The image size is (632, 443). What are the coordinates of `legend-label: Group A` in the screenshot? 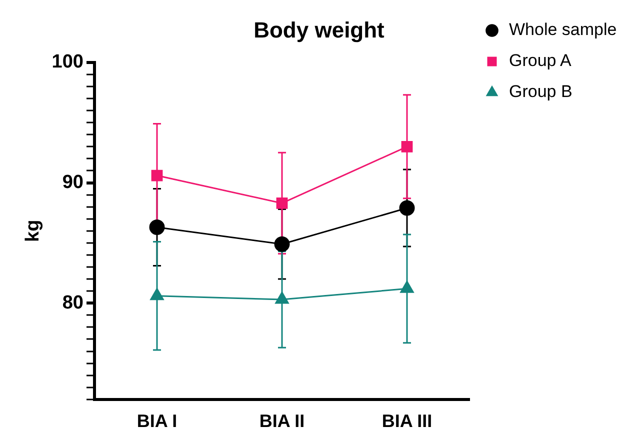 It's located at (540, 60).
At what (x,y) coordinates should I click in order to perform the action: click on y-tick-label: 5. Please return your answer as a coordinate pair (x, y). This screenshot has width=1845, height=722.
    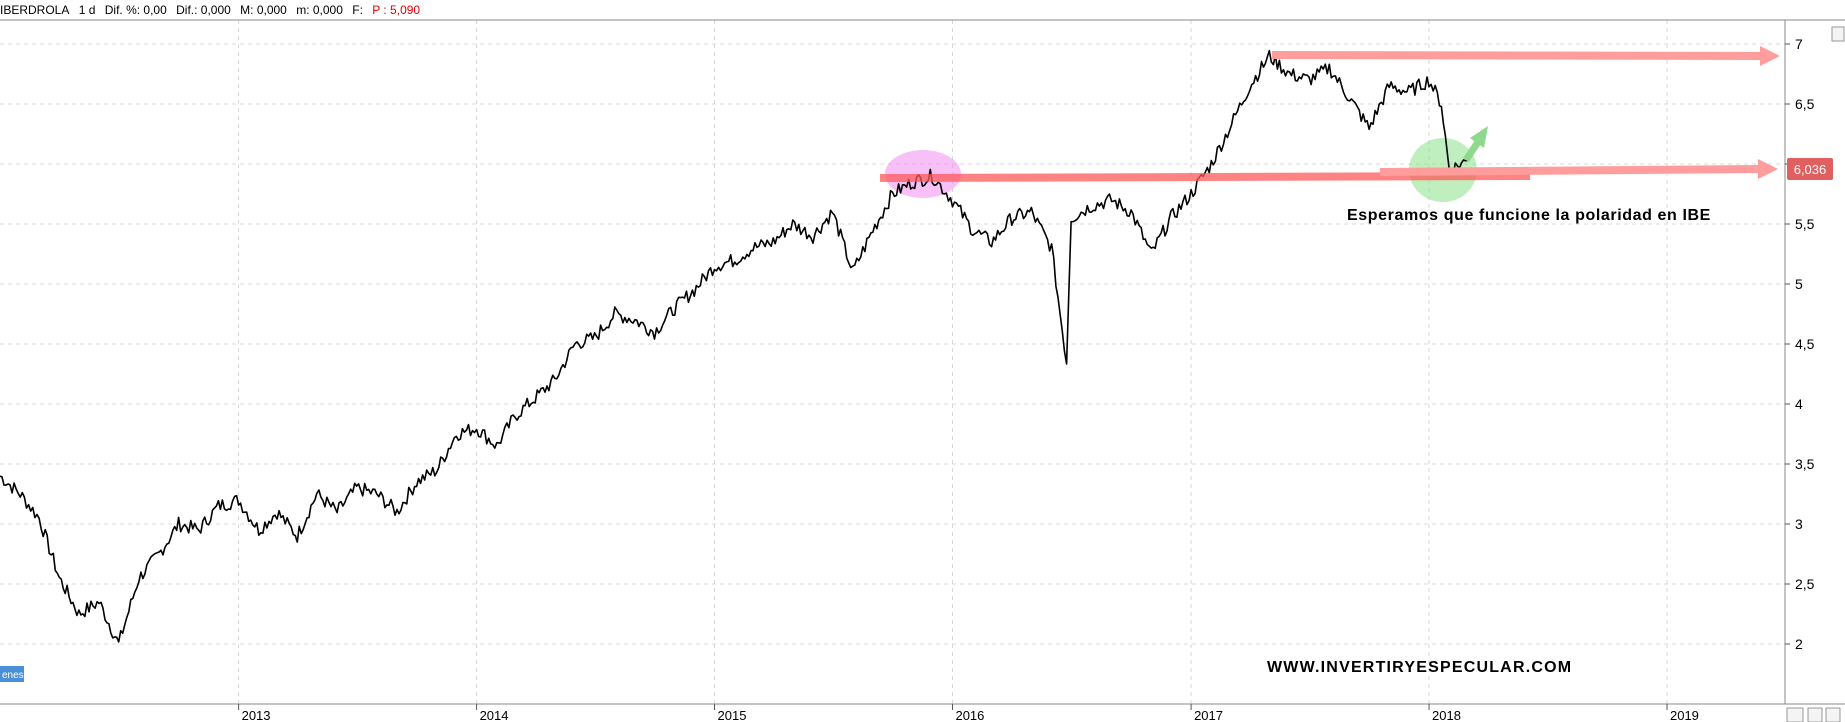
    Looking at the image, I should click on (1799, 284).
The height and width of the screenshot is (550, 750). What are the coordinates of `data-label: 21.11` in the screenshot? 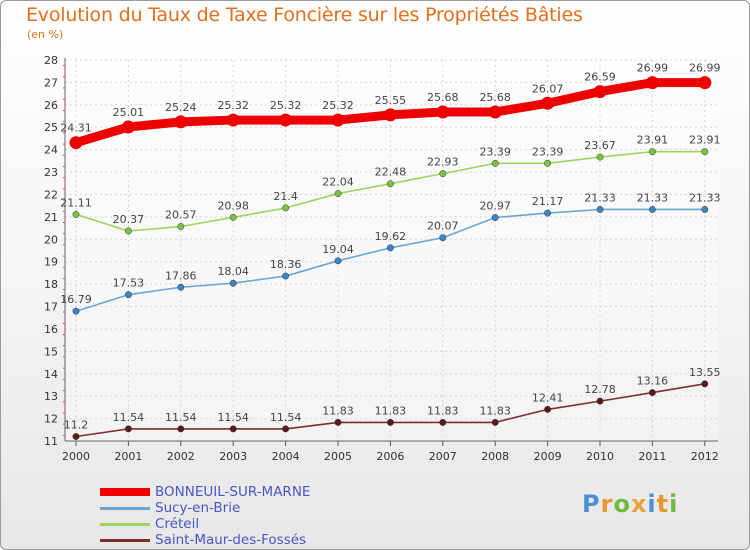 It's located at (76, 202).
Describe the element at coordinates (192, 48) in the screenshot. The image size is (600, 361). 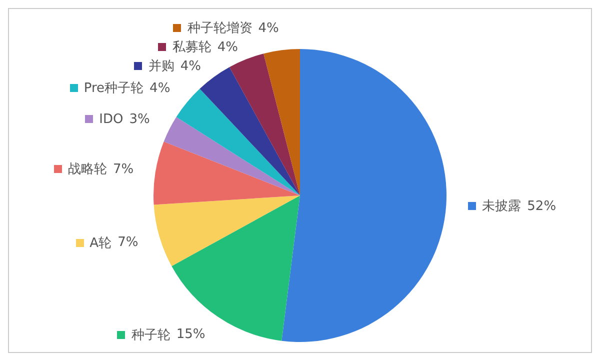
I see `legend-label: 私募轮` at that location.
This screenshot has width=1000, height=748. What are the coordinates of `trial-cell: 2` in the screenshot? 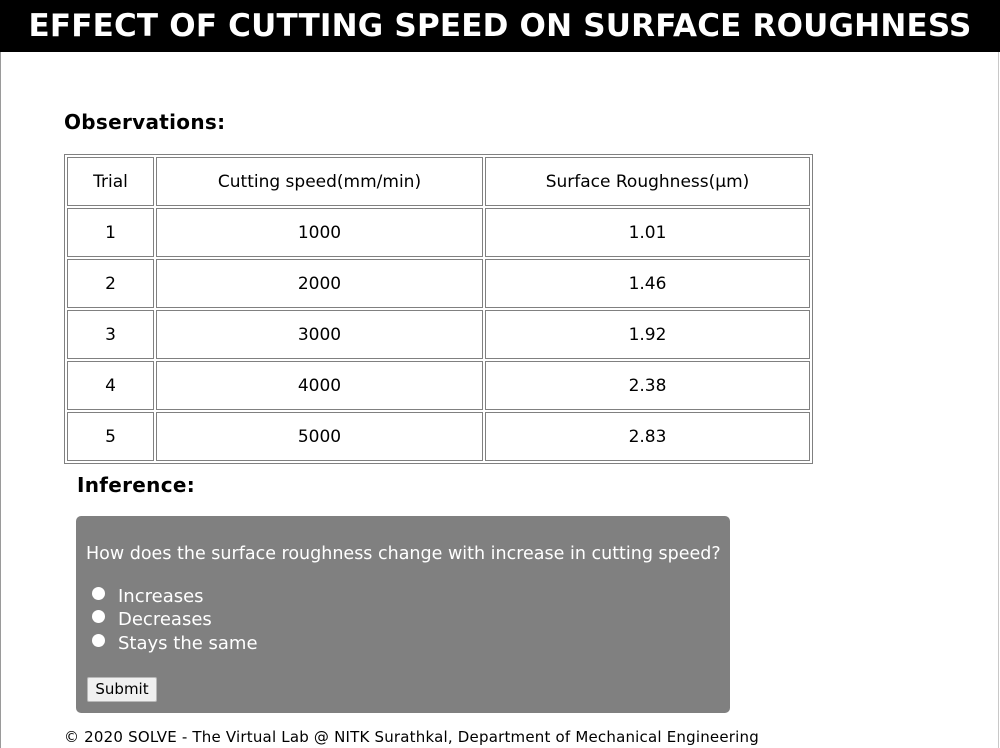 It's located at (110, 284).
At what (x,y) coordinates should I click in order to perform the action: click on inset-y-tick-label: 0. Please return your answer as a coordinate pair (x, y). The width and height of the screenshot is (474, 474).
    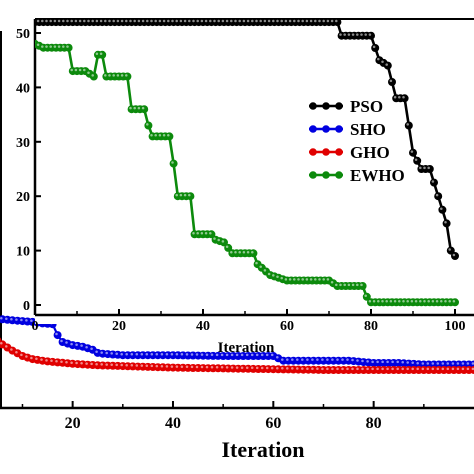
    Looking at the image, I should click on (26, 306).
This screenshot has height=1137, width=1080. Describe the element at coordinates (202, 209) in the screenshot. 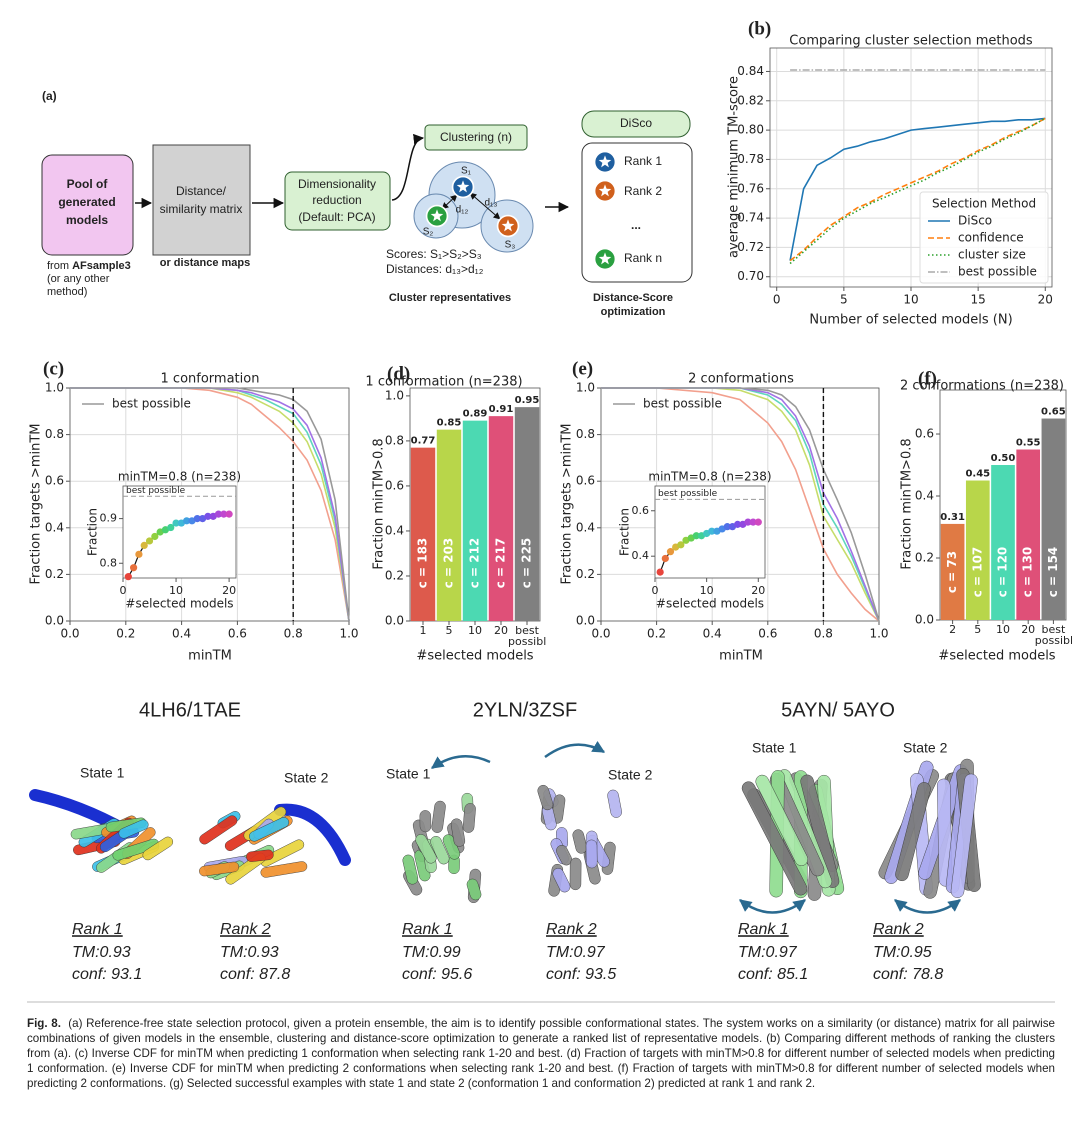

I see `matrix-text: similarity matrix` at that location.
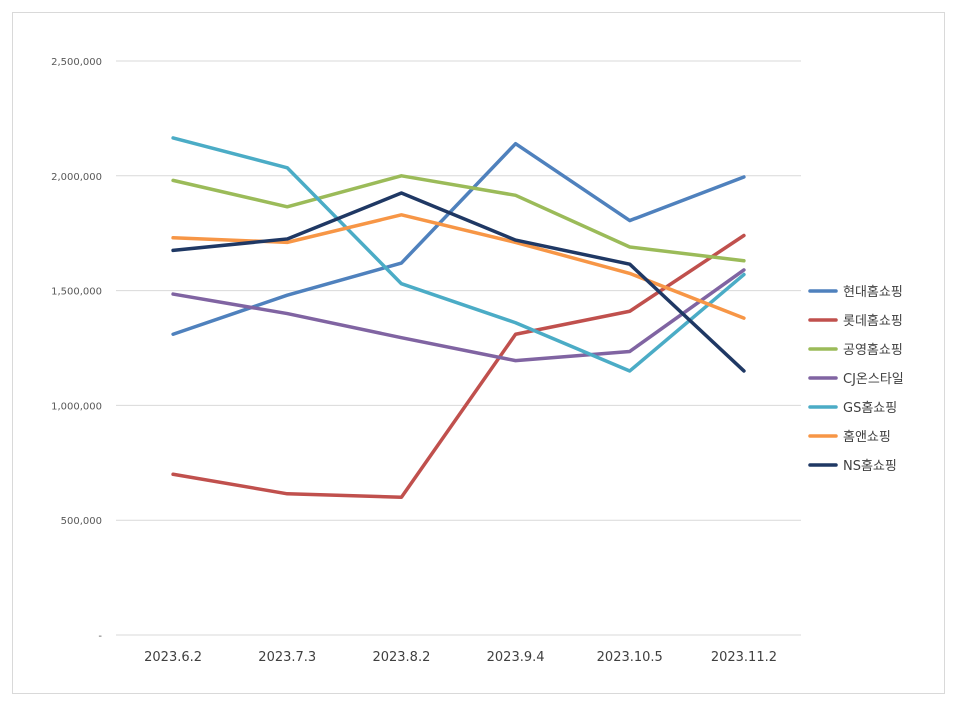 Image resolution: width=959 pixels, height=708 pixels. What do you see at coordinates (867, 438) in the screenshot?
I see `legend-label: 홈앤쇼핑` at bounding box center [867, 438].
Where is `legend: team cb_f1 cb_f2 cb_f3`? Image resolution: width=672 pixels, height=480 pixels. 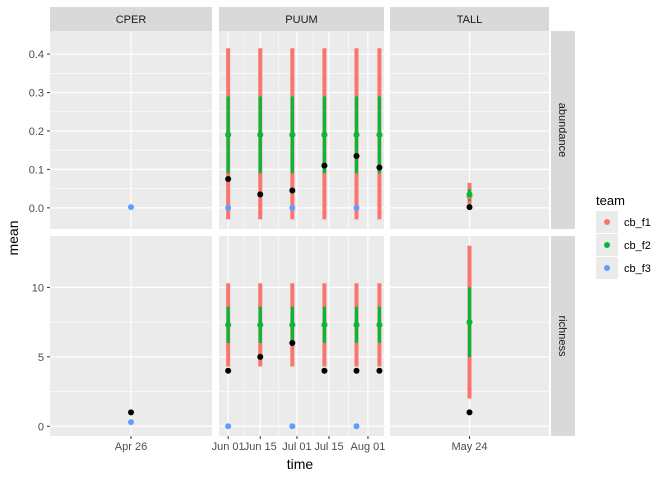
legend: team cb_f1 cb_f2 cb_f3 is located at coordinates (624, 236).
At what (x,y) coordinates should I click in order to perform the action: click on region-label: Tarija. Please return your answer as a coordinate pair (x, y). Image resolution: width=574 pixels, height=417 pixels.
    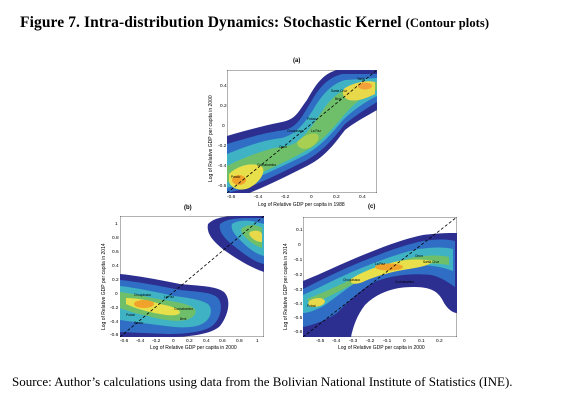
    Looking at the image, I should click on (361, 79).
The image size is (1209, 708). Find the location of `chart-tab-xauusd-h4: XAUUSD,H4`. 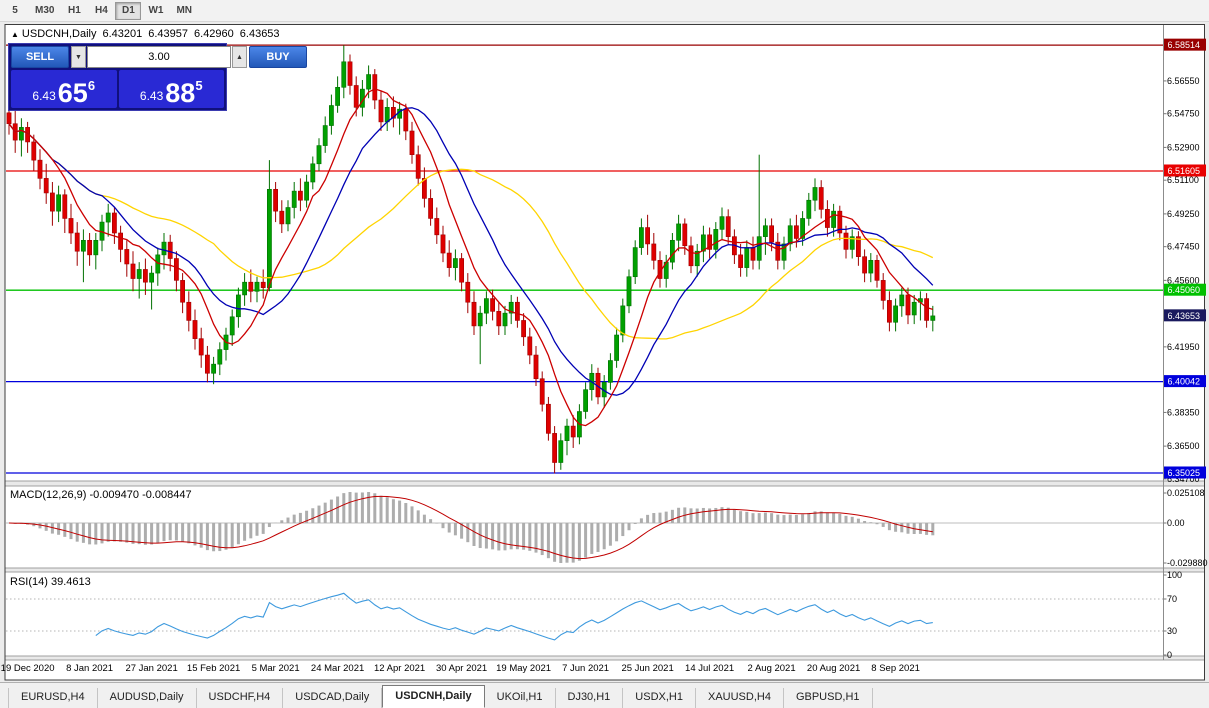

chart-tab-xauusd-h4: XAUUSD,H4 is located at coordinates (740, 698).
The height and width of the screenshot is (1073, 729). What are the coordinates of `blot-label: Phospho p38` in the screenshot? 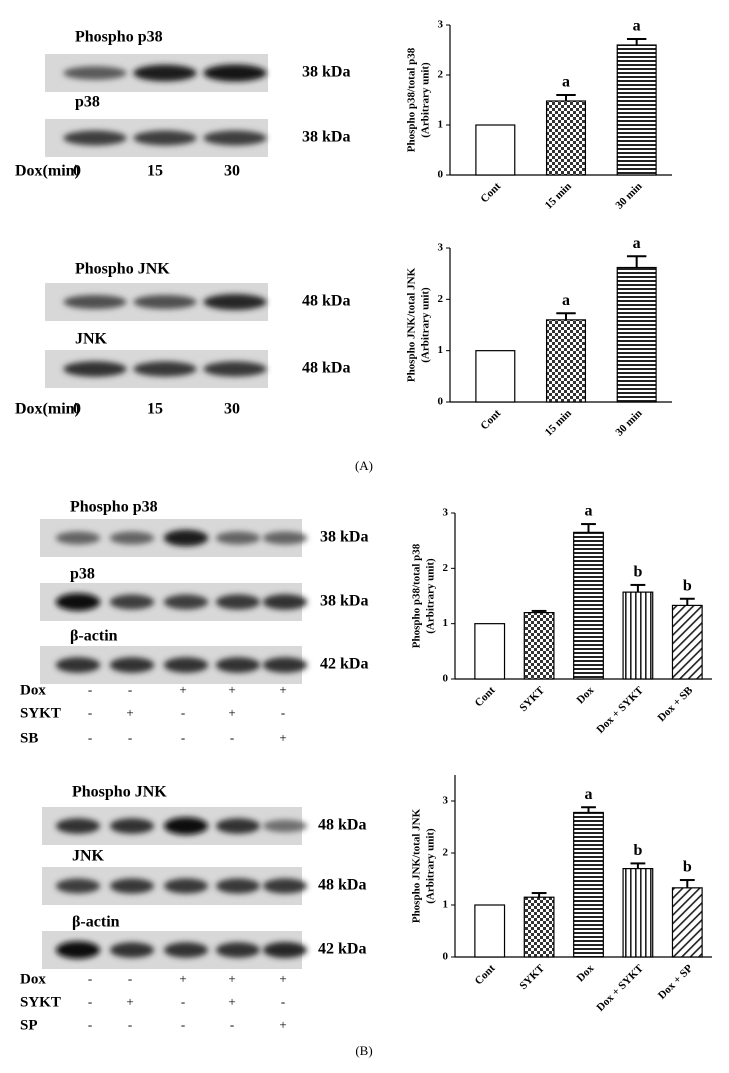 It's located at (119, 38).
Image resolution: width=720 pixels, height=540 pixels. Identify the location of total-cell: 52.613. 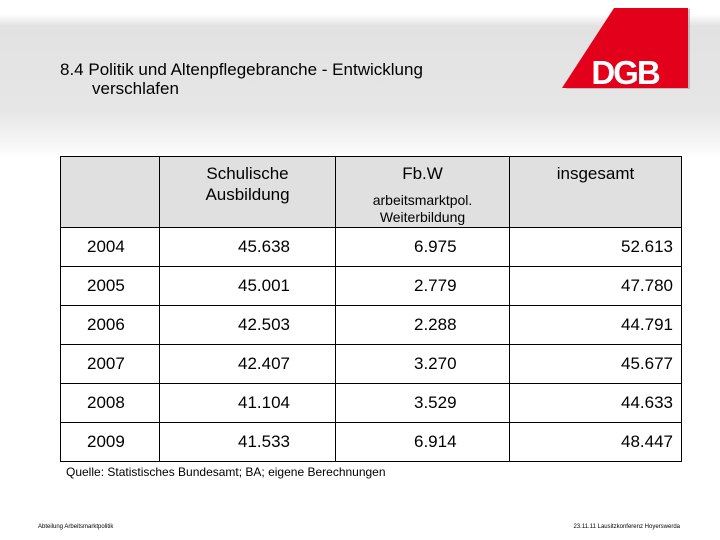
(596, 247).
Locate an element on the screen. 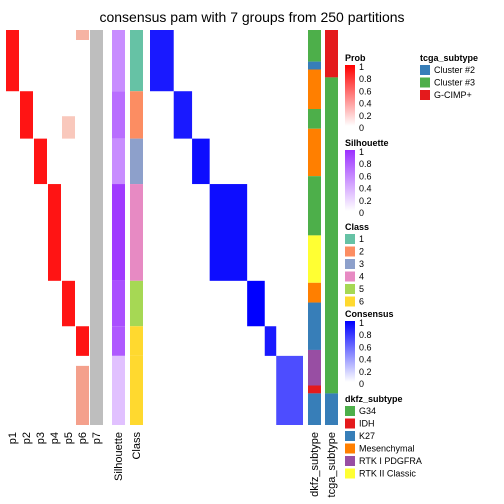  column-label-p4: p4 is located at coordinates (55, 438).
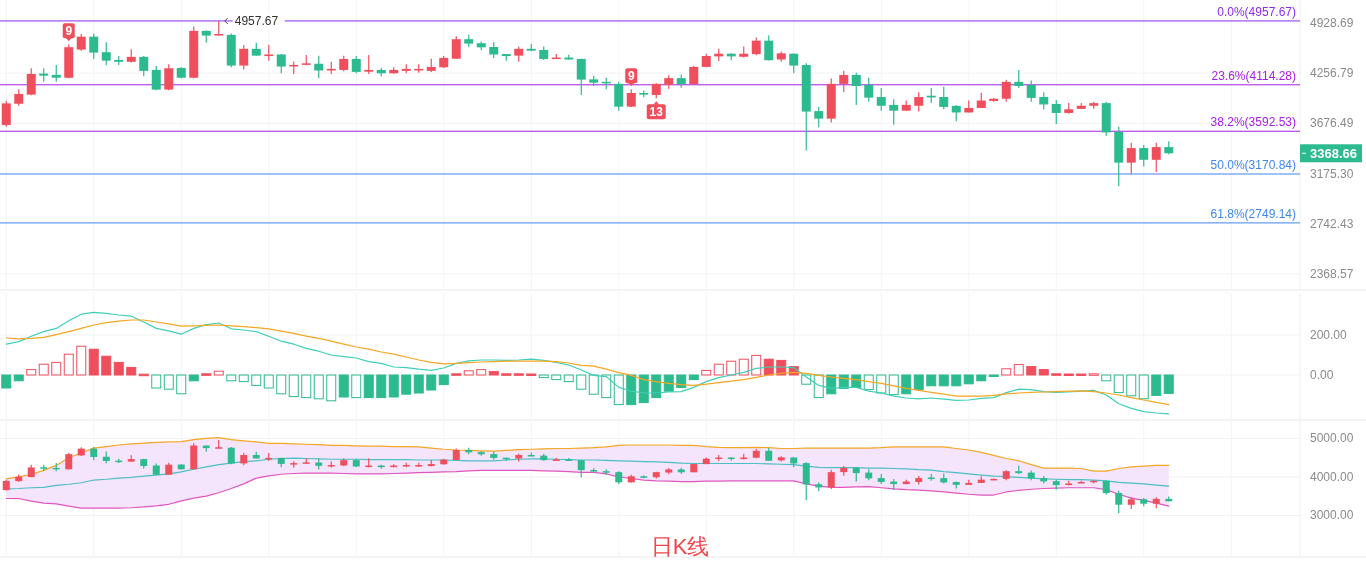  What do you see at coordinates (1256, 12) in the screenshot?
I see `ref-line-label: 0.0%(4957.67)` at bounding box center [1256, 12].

^^^^^^^^^^^^^^^^

- WHAT IS EXPECTED -
Lay out everything from the line containing "pixels, height=480 pixels." down through the line containing "legend: team cb_f1 cb_f2 cb_f3 is" as a two-column CSV headed text and answer. Give one row for each record, put each field in quotes with its line breaks turned into spaces, and leave the pictures out.

- RESULT OF THIS EXERCISE -
text,answer
"Where is `legend: team cb_f1 cb_f2 cb_f3`? Image resolution: width=672 pixels, height=480 pixels.","legend: team cb_f1 cb_f2 cb_f3 is located at coordinates (624, 236)."